Quand la mascotte se mue en kaiju

Sean McNamara fait ce qu’il peut, mais la pauvreté des moyens finit régulièrement par remonter à la surface. Les combats manquent de nerf, les effets spéciaux sont très inégaux et le jeune Devin Ottway, plombé par un accent américain franchement anachronique, peine à porter seul l’aventure. Johna Stewart, nettement plus énergique, s’en sort mieux. Et puis il y a Galgameth. Encore minuscule, il a les allures d’un costume de bébé dinosaure mixé avec une Tortue Ninja. Bedonnant, lisse, affublé d’une corne sur le crâne et d’une petite queue, il n’est alors pas plus gros qu’un pigeon, sautille partout et mange tout ce qui ressemble de près ou de loin à du métal. Au fur et à mesure que le film avance, la créature grandit sans gagner en crédibilité. Le costume est toujours le même, seules les incrustations modifient sa taille. Le meilleur du film arrive lorsque la créature cesse d’être reléguée au statut de mascotte pour devenir un véritable kaiju, sans perdre pour autant son caractère joueur et farceur. L’assaut du château sollicite de nombreuses maquettes, comme dans tout bon Godzilla qui se respecte.
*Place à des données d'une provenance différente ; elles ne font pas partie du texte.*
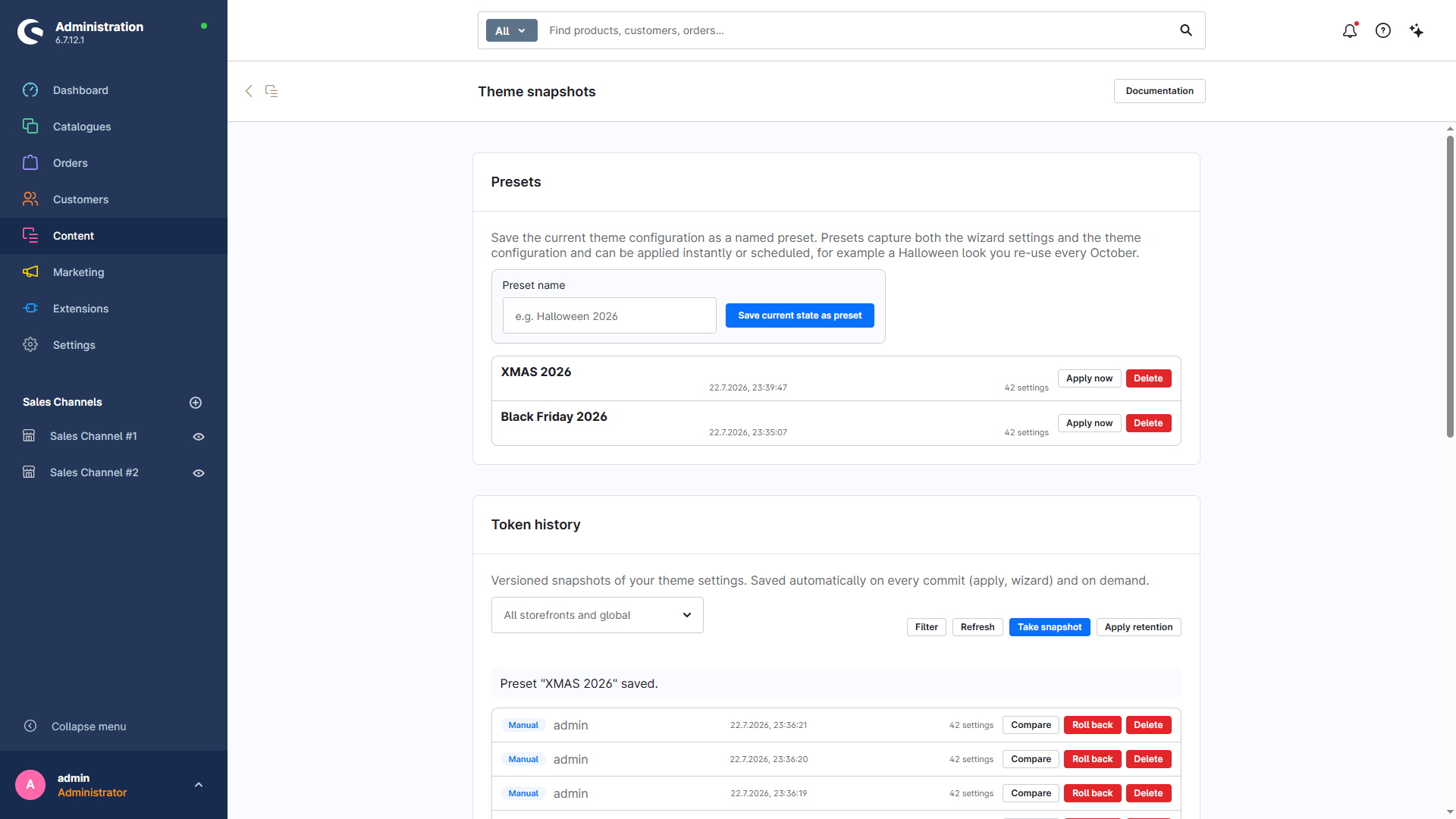Expand the All storefronts and global dropdown

(597, 615)
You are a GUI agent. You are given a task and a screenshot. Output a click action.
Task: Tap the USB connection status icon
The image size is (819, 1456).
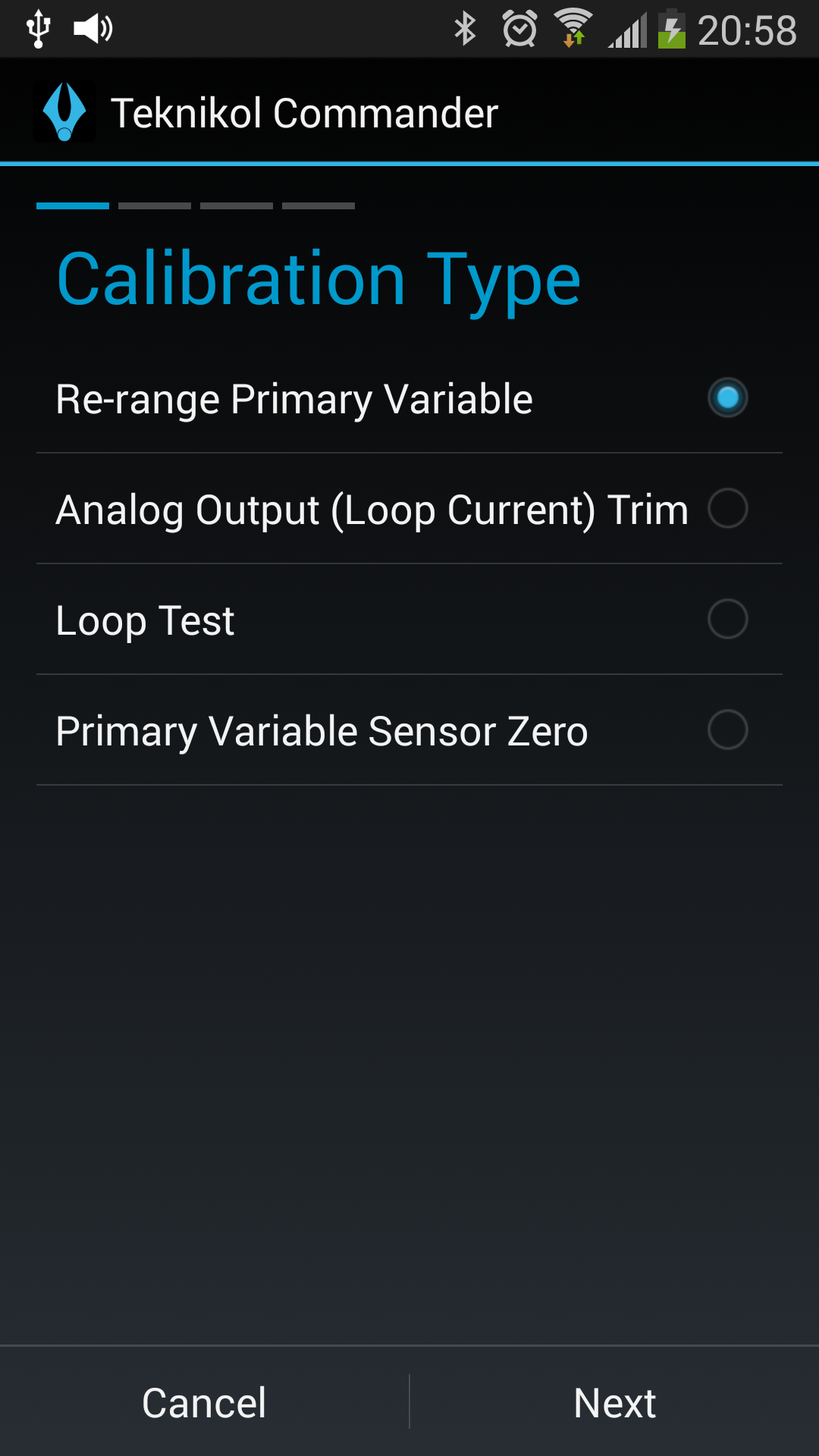tap(38, 30)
Le sommet survient au moment du final, lorsque Galgameth devient une gigantesque créature incandescente et crache du feu. Pendant quelques secondes, le petit film familial retrouve quelque chose de la furie de Pulgasari. Le reste est plus laborieux : scénario prévisible, humour puéril, rythme irrégulier et caractérisations minimalistes. Plus embarrassant que véritablement distrayant, Galgameth vaut surtout pour son idée folle : transformer un monstre nord-coréen mangeur de fer en gentil dragon et lui demander, au passage, de sauver un royaume.